Inhibition of oxidative stress by testosterone improves synaptic plasticity in senescence accelerated mice

• Published in: Journal of Toxicology and Environmental Health, Part A Vol. 82; no. 20; pp. 1061 - 1068
• Main Authors: Wang, Lu, Pei, Juan-Hui, Jia, Jian-Xin, Wang, Jing, Song, Wei, Fang, Xin, Cai, Zhi-Ping, Huo, Dong-Sheng, Wang, He, Yang, Zhan-Jun
• Format: Journal Article
• Language: English
• Published: England Taylor & Francis 18.10.2019; Taylor & Francis Ltd
• Subjects: Aging - genetics; Alzheimer's disease; Animals; Brain; Ca2+/calmodulin-dependent protein kinase II; Calcium-binding protein; Calmodulin; Cognitive ability; Gene expression; Glutamic acid receptors; Glutathione; Glutathione peroxidase; Hippocampus; Kinases; Male; Malondialdehyde; Mice; N-methyl-D-aspartate receptor-1; N-Methyl-D-aspartic acid receptors; Neurodegenerative diseases; Neuronal Plasticity - drug effects; Oxidants; Oxidative stress; Oxidative Stress - drug effects; Oxidizing agents; Peroxidase; Plasticity; Proteins; Pyramidal cells; Random Allocation; Receptors, N-Methyl-D-Aspartate - genetics; Receptors, N-Methyl-D-Aspartate - metabolism; Senescence; Senescence accelerated mouse; Superoxide dismutase; Synaptic plasticity; Testosterone; Testosterone - administration & dosage; N-methyl-D-aspartate receptor-1; Testosterone; Senescence accelerated mouse; Alzheimer’s disease; oxidative stress
• ISSN: 1528-7394; 1087-2620; 2381-3504
• DOI: 10.1080/15287394.2019.1683988

It is well known that synaptic plasticity is associated with cognitive performance in Alzheimer's disease (AD). Testosterone (T) is known to exert protective effects on cognitive deficits in AD, but the underlying mechanisms of androgenic action on synaptic plasticity remain unclear. Thus, the aim of this study was to examine the protective mechanism attributed to T on synaptic plasticity in an AD senescence accelerated mouse prone 8 (SAMP8) model. The following parameters were measured: (1) number of intact pyramidal cells in hippocampal CA1 region (2) phosphorylated N-methyl-D-aspartate receptor-1 (p-NMDAR1) and (3) phosphorylated calmodulin-dependent protein kinase II (p-CaMKII). In addition, the content of whole brain malondialdehyde (MDA) as well as activities of superoxide dismutase (SOD) and glutathione peroxidase (GSH-Px) were determined.
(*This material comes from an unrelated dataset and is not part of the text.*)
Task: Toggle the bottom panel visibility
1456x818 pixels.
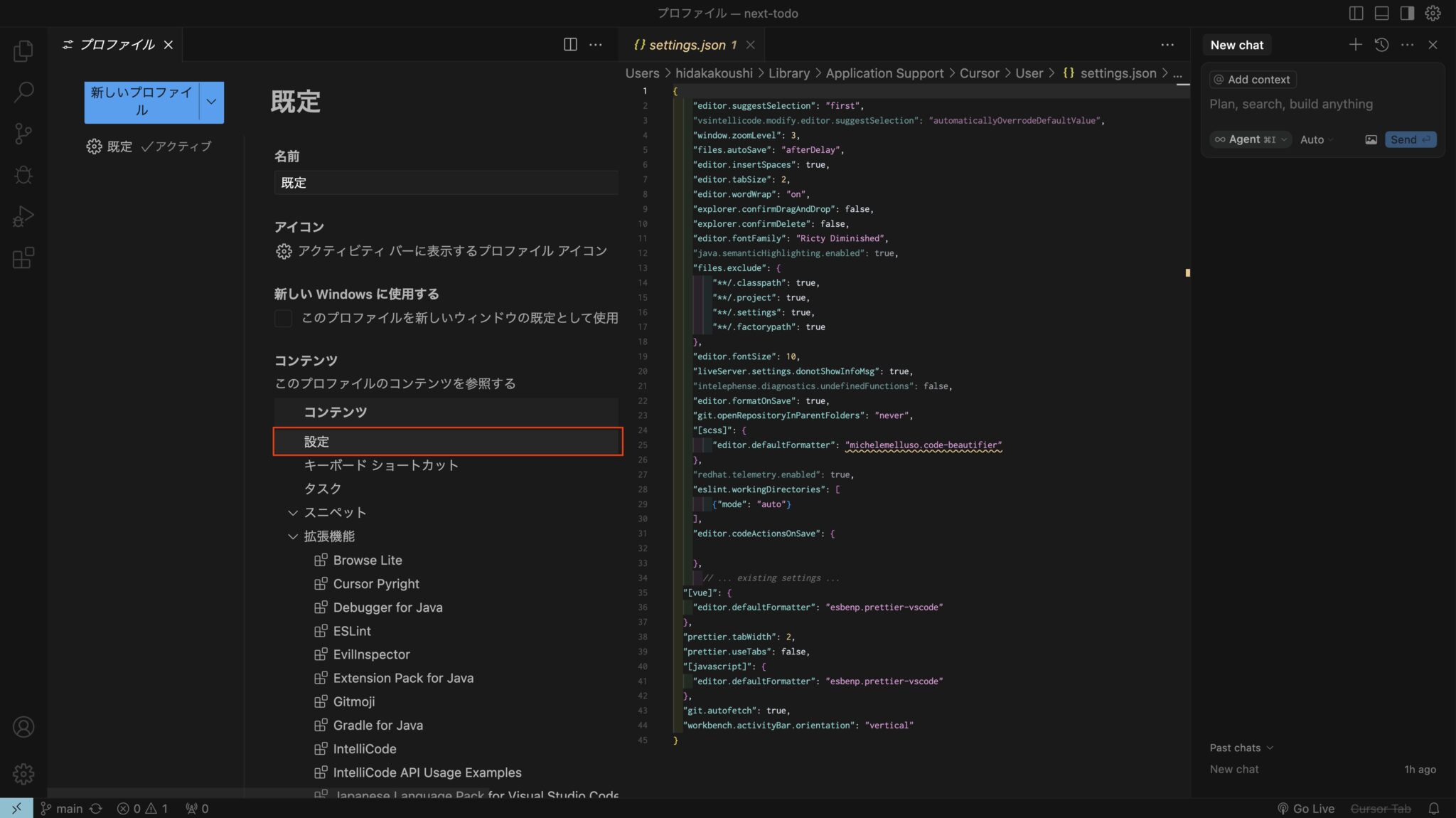Action: click(x=1381, y=13)
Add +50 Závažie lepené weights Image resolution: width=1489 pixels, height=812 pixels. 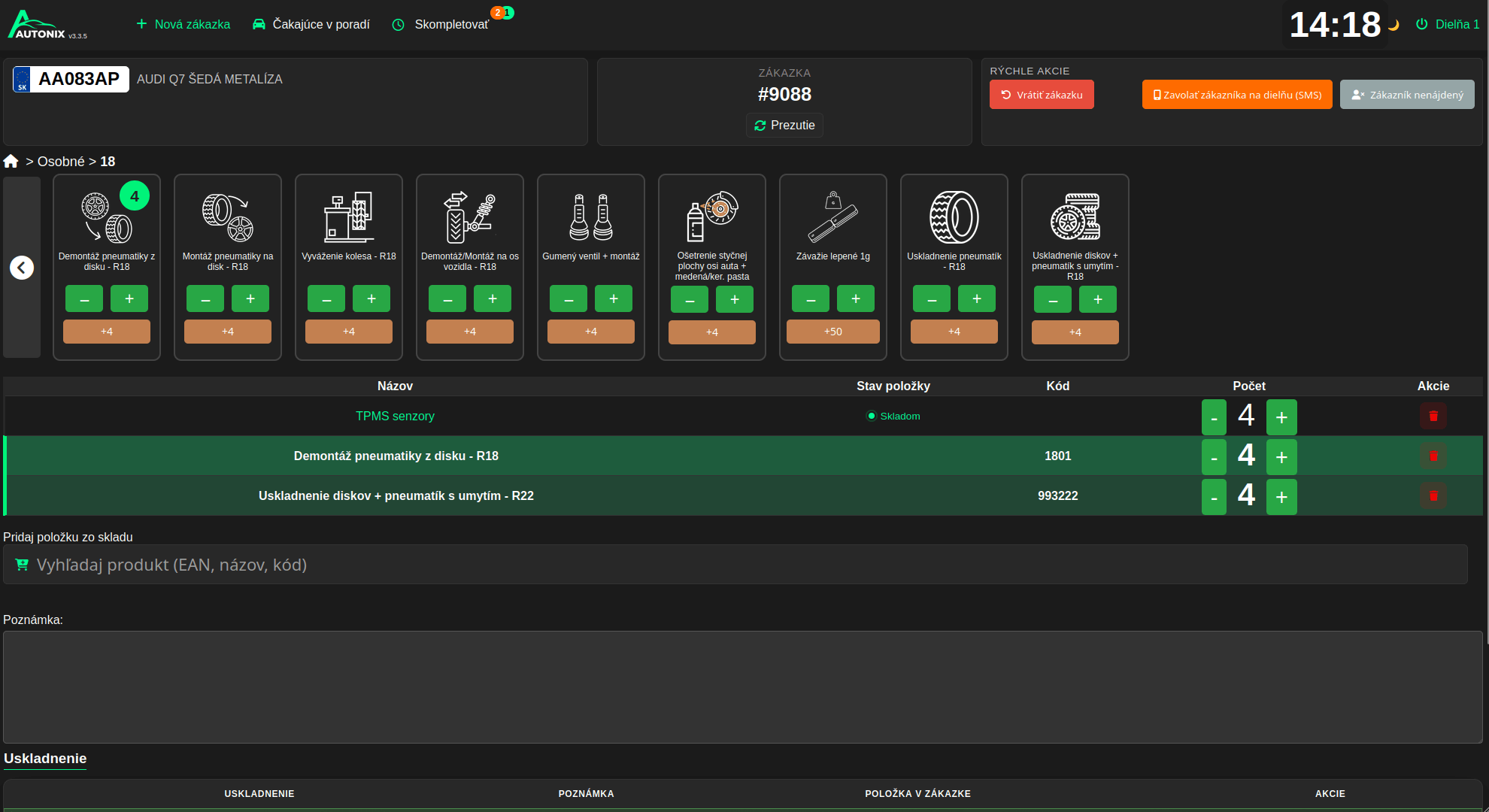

Treatment with T significantly elevated the number of intact pyramidal cells in hippocampal CA1 region and markedly increased hippocampal protein and mRNA expression levels of p-NMDAR1 and p-CaMK II. Further, T significantly decreased whole brain MDA levels accompanied by elevated activities of SOD and GSH-Px. Data suggest that the protective effects of T on synaptic plasticity in a mouse AD model may be associated with reduction of oxidant stress.